» **TO DO**
Repeat the listing in full, exactly as it stands.

» **ENTRIES SHOWN**
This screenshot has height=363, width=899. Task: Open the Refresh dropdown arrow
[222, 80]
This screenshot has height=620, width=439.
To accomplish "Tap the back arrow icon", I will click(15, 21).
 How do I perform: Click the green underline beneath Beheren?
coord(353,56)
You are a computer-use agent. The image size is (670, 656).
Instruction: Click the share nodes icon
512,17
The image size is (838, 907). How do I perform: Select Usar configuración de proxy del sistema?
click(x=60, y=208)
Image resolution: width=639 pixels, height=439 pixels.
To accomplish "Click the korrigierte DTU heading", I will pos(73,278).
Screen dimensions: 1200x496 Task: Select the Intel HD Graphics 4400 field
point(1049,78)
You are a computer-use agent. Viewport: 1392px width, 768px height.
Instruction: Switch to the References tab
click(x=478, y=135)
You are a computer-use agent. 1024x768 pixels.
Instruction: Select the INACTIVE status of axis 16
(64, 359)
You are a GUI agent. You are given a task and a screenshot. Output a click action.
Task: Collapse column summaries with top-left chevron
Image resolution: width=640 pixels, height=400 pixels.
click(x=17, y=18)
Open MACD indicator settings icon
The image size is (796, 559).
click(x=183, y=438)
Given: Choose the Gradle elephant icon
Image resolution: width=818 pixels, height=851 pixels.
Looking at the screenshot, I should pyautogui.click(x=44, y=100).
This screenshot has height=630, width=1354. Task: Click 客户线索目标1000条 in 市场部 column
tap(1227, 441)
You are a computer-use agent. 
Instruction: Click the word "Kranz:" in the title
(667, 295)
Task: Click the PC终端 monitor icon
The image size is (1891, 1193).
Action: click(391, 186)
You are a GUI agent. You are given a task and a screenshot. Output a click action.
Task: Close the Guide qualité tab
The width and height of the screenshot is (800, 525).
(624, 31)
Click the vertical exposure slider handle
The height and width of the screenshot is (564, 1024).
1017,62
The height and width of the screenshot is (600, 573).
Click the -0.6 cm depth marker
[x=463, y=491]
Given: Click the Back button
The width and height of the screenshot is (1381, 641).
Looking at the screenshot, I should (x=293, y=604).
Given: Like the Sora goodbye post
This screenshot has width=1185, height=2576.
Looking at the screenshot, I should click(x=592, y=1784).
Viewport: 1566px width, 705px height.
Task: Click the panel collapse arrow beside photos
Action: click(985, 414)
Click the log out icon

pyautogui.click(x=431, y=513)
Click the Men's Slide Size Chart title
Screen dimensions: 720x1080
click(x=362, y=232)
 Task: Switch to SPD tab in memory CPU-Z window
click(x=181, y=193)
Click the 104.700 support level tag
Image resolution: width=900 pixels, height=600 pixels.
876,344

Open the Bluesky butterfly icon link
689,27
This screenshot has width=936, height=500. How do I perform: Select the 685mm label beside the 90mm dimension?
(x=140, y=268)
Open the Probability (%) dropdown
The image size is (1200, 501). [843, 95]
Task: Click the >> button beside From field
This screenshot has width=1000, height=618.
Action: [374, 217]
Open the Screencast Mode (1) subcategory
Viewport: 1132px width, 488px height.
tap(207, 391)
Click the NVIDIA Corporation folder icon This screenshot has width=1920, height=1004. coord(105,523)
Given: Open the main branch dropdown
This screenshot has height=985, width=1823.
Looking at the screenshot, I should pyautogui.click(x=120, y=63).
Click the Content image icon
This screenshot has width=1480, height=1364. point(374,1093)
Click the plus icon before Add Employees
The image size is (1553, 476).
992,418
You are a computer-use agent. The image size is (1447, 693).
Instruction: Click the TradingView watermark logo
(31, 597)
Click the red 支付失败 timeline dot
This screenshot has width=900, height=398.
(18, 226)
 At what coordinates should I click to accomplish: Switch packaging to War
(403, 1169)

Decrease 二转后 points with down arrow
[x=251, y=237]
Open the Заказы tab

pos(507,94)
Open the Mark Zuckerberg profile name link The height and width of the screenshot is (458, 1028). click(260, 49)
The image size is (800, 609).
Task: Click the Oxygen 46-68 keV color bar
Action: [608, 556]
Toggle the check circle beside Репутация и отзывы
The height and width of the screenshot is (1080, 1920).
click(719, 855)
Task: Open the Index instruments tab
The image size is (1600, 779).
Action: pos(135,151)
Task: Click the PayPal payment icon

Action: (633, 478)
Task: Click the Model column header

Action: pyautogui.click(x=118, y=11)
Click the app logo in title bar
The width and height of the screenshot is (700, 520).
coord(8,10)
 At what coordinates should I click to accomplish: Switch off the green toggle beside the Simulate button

» **ANSWER BOX**
This screenshot has height=363, width=899. Task: Open the Refresh dropdown arrow
[222, 80]
This screenshot has height=620, width=439.
To accomplish "Tap the back arrow icon", I will click(15, 21).
 How do I perform: Click the green underline beneath Beheren?
coord(353,56)
You are a computer-use agent. The image size is (670, 656).
Instruction: Click the share nodes icon
512,17
The image size is (838, 907). How do I perform: Select Usar configuración de proxy del sistema?
click(x=60, y=208)
Image resolution: width=639 pixels, height=439 pixels.
To accomplish "Click the korrigierte DTU heading", I will pos(73,278).
Screen dimensions: 1200x496 Task: Select the Intel HD Graphics 4400 field
point(1049,78)
You are a computer-use agent. Viewport: 1392px width, 768px height.
Instruction: Switch to the References tab
click(x=478, y=135)
You are a computer-use agent. 1024x768 pixels.
Instruction: Select the INACTIVE status of axis 16
(64, 359)
You are a GUI agent. You are given a task and a screenshot. Output a click action.
Task: Collapse column summaries with top-left chevron
Image resolution: width=640 pixels, height=400 pixels.
click(x=17, y=18)
Open MACD indicator settings icon
The image size is (796, 559).
click(x=183, y=438)
Given: Choose the Gradle elephant icon
Image resolution: width=818 pixels, height=851 pixels.
Looking at the screenshot, I should pyautogui.click(x=44, y=100).
This screenshot has height=630, width=1354. Task: Click 客户线索目标1000条 in 市场部 column
tap(1227, 441)
You are a computer-use agent. 
Instruction: Click the word "Kranz:" in the title
(667, 295)
Task: Click the PC终端 monitor icon
The image size is (1891, 1193).
Action: click(391, 186)
You are a GUI agent. You are given a task and a screenshot. Output a click action.
Task: Close the Guide qualité tab
The width and height of the screenshot is (800, 525).
(624, 31)
Click the vertical exposure slider handle
The height and width of the screenshot is (564, 1024).
1017,62
The height and width of the screenshot is (600, 573).
Click the -0.6 cm depth marker
[x=463, y=491]
Given: Click the Back button
The width and height of the screenshot is (1381, 641).
Looking at the screenshot, I should (x=293, y=604).
Given: Like the Sora goodbye post
This screenshot has width=1185, height=2576.
Looking at the screenshot, I should click(x=592, y=1784).
Viewport: 1566px width, 705px height.
Task: Click the panel collapse arrow beside photos
Action: click(985, 414)
Click the log out icon

pyautogui.click(x=431, y=513)
Click the Men's Slide Size Chart title
Screen dimensions: 720x1080
click(x=362, y=232)
 Task: Switch to SPD tab in memory CPU-Z window
click(x=181, y=193)
Click the 104.700 support level tag
Image resolution: width=900 pixels, height=600 pixels.
876,344

Open the Bluesky butterfly icon link
689,27
This screenshot has width=936, height=500. How do I perform: Select the 685mm label beside the 90mm dimension?
(x=140, y=268)
Open the Probability (%) dropdown
The image size is (1200, 501). [843, 95]
Task: Click the >> button beside From field
This screenshot has width=1000, height=618.
Action: [374, 217]
Open the Screencast Mode (1) subcategory
Viewport: 1132px width, 488px height.
tap(207, 391)
Click the NVIDIA Corporation folder icon This screenshot has width=1920, height=1004. coord(105,523)
Given: Open the main branch dropdown
This screenshot has height=985, width=1823.
Looking at the screenshot, I should pyautogui.click(x=120, y=63).
Click the Content image icon
This screenshot has width=1480, height=1364. point(374,1093)
Click the plus icon before Add Employees
The image size is (1553, 476).
992,418
You are a computer-use agent. The image size is (1447, 693).
Instruction: Click the TradingView watermark logo
(31, 597)
Click the red 支付失败 timeline dot
This screenshot has width=900, height=398.
(18, 226)
 At what coordinates should I click to accomplish: Switch packaging to War
(403, 1169)

Decrease 二转后 points with down arrow
[x=251, y=237]
Open the Заказы tab

pos(507,94)
Open the Mark Zuckerberg profile name link The height and width of the screenshot is (458, 1028). click(260, 49)
The image size is (800, 609).
Task: Click the Oxygen 46-68 keV color bar
Action: [608, 556]
Toggle the check circle beside Репутация и отзывы
The height and width of the screenshot is (1080, 1920).
click(719, 855)
Task: Open the Index instruments tab
The image size is (1600, 779).
Action: pos(135,151)
Task: Click the PayPal payment icon

Action: (633, 478)
Task: Click the Model column header

Action: pyautogui.click(x=118, y=11)
Click the app logo in title bar
The width and height of the screenshot is (700, 520).
coord(8,10)
 At what coordinates should I click to accomplish: Switch off the green toggle beside the Simulate button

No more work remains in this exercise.